6. Generate Predictions#
Apply the trained model to generate predictions for the test set and create a submission file.
[7]:
# Prepare test data
id_test = X_test["Id"]
X_test = X_test.select(selected_features).with_columns(pl.all().cast(pl.Float64))
# Generate predictions (remember to reverse log transformation)
log_predictions = estimator.predict(X_test)
predictions = np.exp(log_predictions) # Reverse log transformation
# Create submission file
submission = pl.DataFrame({
"Id": id_test,
"SalePrice": predictions
})
submission.write_csv("house_price_submission.csv")
print("Submission file created successfully!")
print(f"\nPredictions summary:")
print(f"Mean: ${predictions.mean():,.2f}")
print(f"Median: ${np.median(predictions):,.2f}")
print(f"Min: ${predictions.min():,.2f}")
print(f"Max: ${predictions.max():,.2f}")
Submission file created successfully!
Predictions summary:
Mean: $177,096.95
Median: $155,665.30
Min: $47,344.79
Max: $484,264.44
Summary#
This notebook demonstrates the power of the gators library for feature engineering in regression tasks:
Key Takeaways:#
Comprehensive Imputation: Multiple strategies for handling missing values (constant, most frequent, group-based)

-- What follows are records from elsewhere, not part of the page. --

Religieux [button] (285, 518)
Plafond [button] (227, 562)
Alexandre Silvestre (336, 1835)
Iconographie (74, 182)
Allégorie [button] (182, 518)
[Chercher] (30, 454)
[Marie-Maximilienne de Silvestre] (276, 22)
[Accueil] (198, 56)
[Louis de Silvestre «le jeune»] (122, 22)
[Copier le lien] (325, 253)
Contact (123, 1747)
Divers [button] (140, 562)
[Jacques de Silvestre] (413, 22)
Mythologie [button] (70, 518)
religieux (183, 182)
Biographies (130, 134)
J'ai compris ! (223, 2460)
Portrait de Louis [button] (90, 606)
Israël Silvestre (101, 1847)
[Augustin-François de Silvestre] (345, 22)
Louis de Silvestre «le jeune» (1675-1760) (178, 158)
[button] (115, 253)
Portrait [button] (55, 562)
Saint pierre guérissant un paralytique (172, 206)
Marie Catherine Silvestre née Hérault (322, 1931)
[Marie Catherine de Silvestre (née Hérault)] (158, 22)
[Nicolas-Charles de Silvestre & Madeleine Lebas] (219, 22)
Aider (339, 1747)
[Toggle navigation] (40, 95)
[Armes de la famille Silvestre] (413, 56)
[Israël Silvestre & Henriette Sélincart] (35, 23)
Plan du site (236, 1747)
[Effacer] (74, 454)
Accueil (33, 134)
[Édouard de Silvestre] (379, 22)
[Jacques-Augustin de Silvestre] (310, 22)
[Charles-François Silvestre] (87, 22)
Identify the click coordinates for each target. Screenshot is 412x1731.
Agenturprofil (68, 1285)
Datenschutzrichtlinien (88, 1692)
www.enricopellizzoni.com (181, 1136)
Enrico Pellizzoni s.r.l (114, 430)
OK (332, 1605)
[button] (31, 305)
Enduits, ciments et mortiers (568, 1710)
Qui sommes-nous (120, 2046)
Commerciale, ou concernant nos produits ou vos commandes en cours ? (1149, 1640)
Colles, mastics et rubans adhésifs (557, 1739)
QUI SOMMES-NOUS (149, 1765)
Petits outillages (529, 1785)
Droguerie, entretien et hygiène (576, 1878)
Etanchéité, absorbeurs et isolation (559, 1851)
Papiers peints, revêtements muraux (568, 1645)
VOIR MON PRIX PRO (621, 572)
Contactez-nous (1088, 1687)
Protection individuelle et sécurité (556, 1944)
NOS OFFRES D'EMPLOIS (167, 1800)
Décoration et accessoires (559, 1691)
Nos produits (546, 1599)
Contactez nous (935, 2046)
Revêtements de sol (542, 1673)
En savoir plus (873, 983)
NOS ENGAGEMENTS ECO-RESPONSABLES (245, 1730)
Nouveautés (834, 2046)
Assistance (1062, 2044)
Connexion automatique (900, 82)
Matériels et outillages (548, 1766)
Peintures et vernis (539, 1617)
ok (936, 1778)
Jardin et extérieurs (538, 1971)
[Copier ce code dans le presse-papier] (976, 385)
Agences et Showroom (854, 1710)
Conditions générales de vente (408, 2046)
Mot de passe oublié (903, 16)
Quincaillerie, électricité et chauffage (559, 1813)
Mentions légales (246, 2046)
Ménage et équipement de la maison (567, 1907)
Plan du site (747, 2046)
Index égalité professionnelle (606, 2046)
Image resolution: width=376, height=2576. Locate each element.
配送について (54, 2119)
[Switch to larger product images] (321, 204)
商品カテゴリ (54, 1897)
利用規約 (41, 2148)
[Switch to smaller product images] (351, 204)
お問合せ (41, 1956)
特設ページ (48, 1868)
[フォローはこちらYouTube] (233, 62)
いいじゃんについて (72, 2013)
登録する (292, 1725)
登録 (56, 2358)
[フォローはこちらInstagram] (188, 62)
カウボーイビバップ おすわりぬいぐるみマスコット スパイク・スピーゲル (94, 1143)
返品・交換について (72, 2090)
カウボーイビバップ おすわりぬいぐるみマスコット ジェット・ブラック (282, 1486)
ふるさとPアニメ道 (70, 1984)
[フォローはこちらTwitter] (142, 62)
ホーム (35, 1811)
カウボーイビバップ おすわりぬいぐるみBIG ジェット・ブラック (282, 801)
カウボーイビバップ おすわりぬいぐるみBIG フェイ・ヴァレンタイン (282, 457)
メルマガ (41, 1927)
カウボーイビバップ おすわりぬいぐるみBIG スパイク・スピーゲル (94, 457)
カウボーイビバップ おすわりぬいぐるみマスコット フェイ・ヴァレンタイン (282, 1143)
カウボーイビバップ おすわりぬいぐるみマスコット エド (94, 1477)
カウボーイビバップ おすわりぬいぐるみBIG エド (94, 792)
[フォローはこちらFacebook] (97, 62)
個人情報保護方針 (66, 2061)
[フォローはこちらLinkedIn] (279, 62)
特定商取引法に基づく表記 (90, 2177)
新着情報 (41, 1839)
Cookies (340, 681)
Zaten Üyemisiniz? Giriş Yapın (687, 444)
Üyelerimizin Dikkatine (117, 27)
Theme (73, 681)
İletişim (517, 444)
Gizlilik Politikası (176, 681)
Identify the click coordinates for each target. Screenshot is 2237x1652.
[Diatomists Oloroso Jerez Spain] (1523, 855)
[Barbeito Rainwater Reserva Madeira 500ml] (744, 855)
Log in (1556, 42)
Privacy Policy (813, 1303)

Smart Type Handling: Automatic casting and conversion of data types for proper feature engineering
Mathematical Features: Create ratio and statistical features from related columns
Feature Stability: Use FSI (Feature Stability Index) for robust feature selection
Flexible Encoding: Support for both one-hot and count encoding strategies
Pipeline Integration: Seamlessly integrates with scikit-learn Pipeline and XGBoost
The gators library simplified complex feature engineering workflows while maintaining code clarity and reproducibility, particularly excelling at handling missing data through the innovative GroupByImputer transformer.